Directions
Return all records exactly. Nothing may be added.

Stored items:

- - -

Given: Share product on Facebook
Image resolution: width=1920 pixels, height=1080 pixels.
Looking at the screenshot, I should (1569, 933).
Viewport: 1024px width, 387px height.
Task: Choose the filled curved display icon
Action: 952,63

- - -

Task result
Given: Share product on Facebook
Image resolution: width=1920 pixels, height=1080 pixels.
Looking at the screenshot, I should (1569, 933).
Viewport: 1024px width, 387px height.
Task: Choose the filled curved display icon
Action: 952,63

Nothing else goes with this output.